Après son service militaire effectué au 115e RI (Mamers), il épouse en 1902 Séraphine Loaëc, la fille d’un expert foncier agricole dont il reprend les activités. La notabilité relative que lui procure cette profession lui permet d’être élu conseiller d’arrondissement en 1909. Mobilisé en août 1914, ce père de trois puis quatre enfants – le dernier naît en 1917 –, retrouve Plouguerneau en janvier 1919. La même année, il est élu maire de sa commune, fonctions qu’il occupe jusqu’en 1941 : il doit démissionner en raison d’un conflit avec la Kommandantur locale. Il n’exerce plus le moindre mandat jusqu’à sa mort en 1951.

2. Le témoignage
Mobilisé le 2 août 1914 au sein du 87e RIT (Brest), René-Noël Abjean rédige plusieurs centaines de cartes postales adressées à son épouse – « Ma bien chère Séraphine » – ou ses enfants, notamment son fils aîné, Pierre. 700 ont été conservées, couvrant une période allant du 2 août 1914 au 5 janvier 1919, presque deux tous les trois jours, jusqu’à cinq pour la seule journée du 29 juillet 1916 au cours de laquelle il est très légèrement blessé, constituant ainsi ce qu’Abjean nomme lui-même dès mai 1916 « notre collection de cartes postales ».

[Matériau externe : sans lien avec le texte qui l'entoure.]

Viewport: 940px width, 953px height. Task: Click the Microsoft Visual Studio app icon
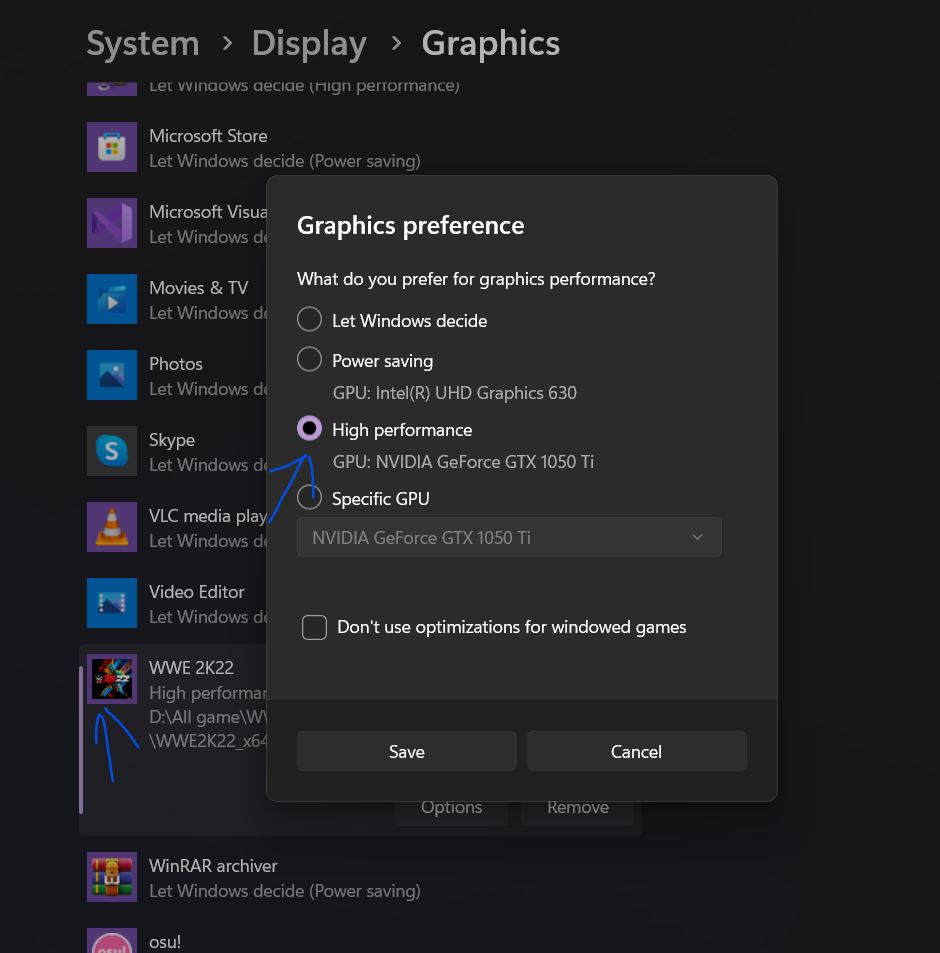pos(112,223)

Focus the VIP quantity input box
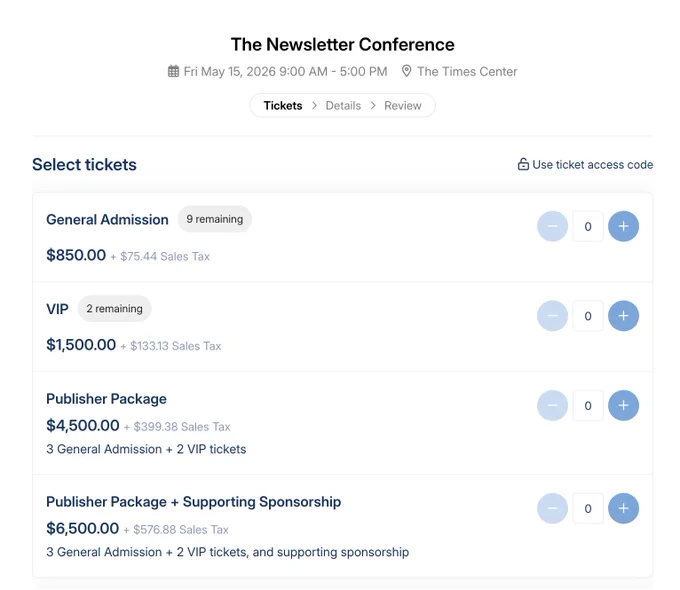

Cette correspondance permet de reconstituer le parcours du territorial finistérien pendant les quatre années de guerre. Affecté au 87e RIT, en charge de la défense des côtes finistériennes face à un éventuel débarquement allemand en août 1914, il gagne le camp retranché de Paris puis se rapproche du front dans l’Aisne et l’Oise en octobre-novembre. En décembre 1914, il quitte la zone des armées pour le dépôt du 151e RI, un régiment de Verdun replié à Quimper. Il reste dans le Sud-Finistère jusqu’en mars 1916, passant simplement du dépôt du 151e à celui de son régiment de réserve, le 351e, installé à Douarnenez. C’est avec cette unité qu’il gagne le front des Flandres au printemps 1916, après un détour par la Haute-Saône : la plupart de ses cartes postales sont alors envoyées de Dunkerque, Coxyde, Nieuport et des environs, jusqu’à son affectation au 8e RIT, à Rouen, en avril 1918. Il passe là les derniers mois de la guerre.

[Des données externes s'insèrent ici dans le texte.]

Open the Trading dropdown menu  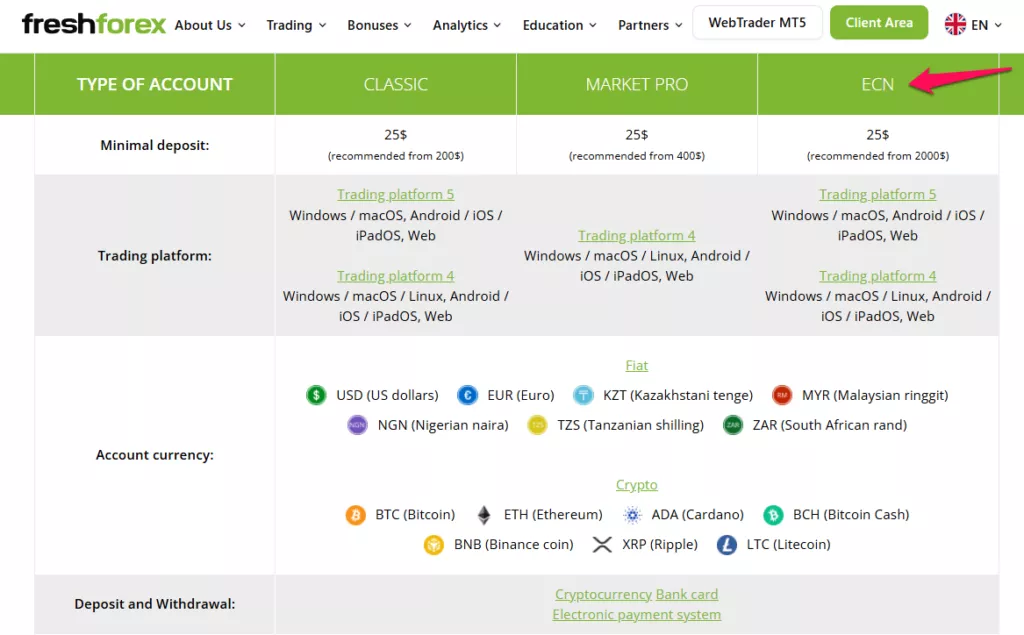click(x=296, y=25)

Publié par l’un de ses petits-fils aux éditions Emgleo Breizh en 2009, ce riche témoignage, doté d’une introduction fort utile, aurait sans doute mérité un véritable appareil critique et une traduction des quelques passages rédigés en breton par Abjean.

3. Analyse
En raison même des multiples affectations de René-Noël Abjean durant le conflit – régiment territorial à l’arrière-front, dépôt de régiments repliés en Bretagne, régiment d’infanterie engagé en première ligne, régiment territorial à l’arrière –, ses lettres offrent une vision parfois décalée mais en cela très précieuse de la diversité de l’expérience combattante.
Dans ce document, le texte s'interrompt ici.